I have read it. Bryce says that Fleming himself told him he ought to write his memoirs, as he'd had what Fleming considered a remarkable life.
Sad that, in order to sell his own memoirs, Bryce had to attach himself to his old friend's notoriety, but Fleming might have been pleased.
Still, it's an interesting read in its own right, as well as a valuable subjective account of some of the incidents that keep cropping up in the recent Fleming biopics. For instance, 'Goldeneye: The Life of Ian Fleming' depicts Bryce and Fleming enjoying a sun-drenched raft ride down a narrow river while in Jamaica on a mission to retrieve an Enigma encoder from a German U-boat. Actually, they were there to attend a conference and it rained the entire time (still, the way Bryce describes the oppressive downpour and his concern that Fleming would never return to the island creates an anecdote that reminds me of my feelings for my own summer retreat).

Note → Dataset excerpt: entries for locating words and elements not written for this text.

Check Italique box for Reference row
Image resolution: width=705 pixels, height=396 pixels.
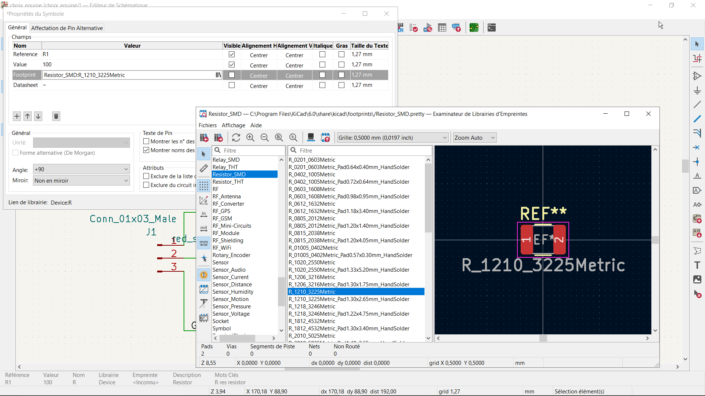[322, 54]
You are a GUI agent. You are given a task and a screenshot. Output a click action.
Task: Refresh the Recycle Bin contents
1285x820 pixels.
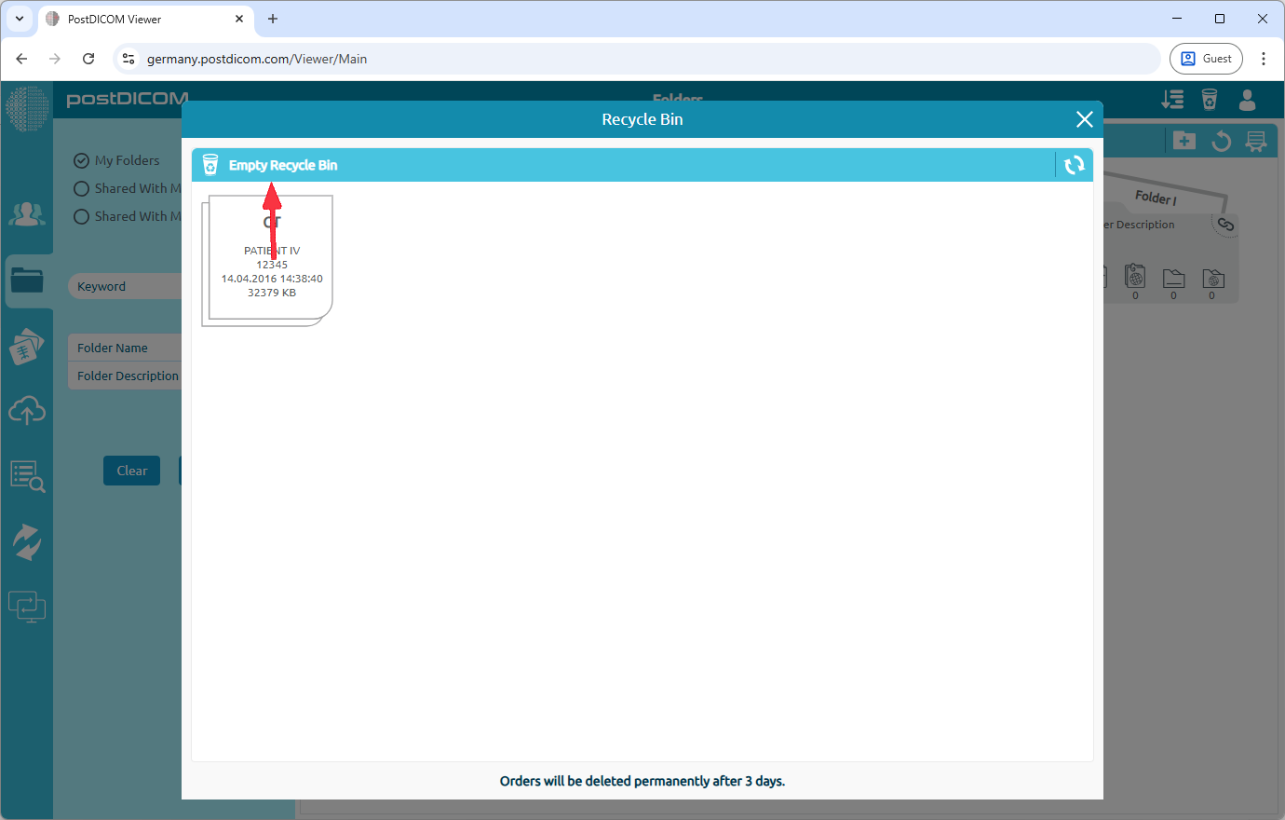[1075, 165]
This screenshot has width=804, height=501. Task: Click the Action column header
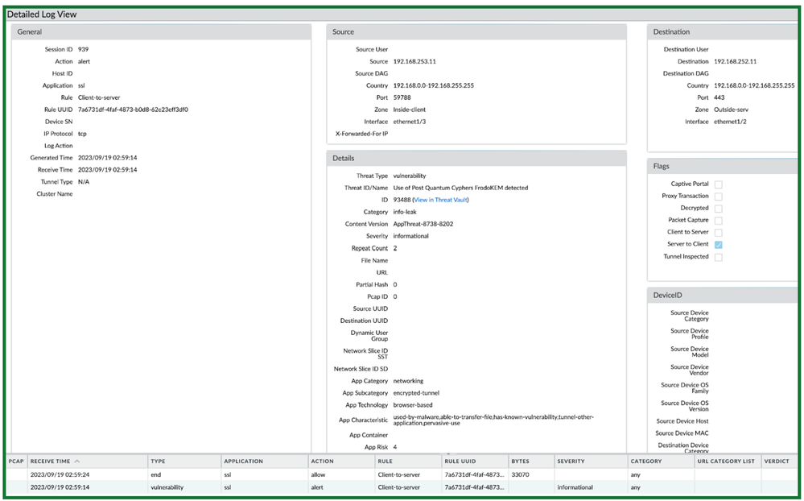click(322, 462)
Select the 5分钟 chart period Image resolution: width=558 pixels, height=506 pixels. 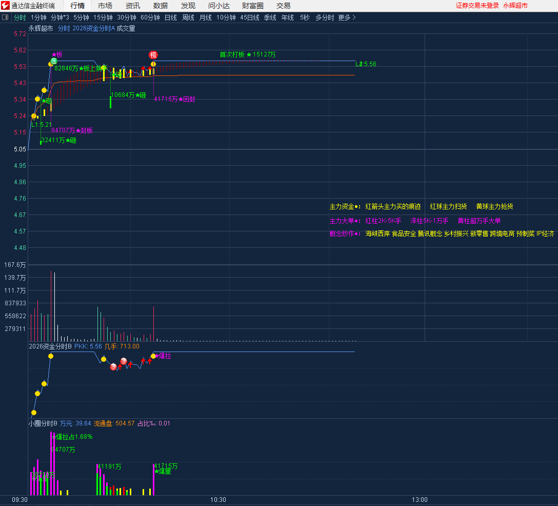coord(81,17)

Bryce's account of the McClory copyright trial and its affects on Fleming are so subjective that the copy I read had a sticker attached to the frontispiece to remind readers that McClory won the right for Thunderball to be billed as based on a screenplay by Kevin McClory, Jack Whittingham and Ian Fleming.
Read it for Fleming and/or read it for Bryce. Either way it's an essential little volume for any OC collector.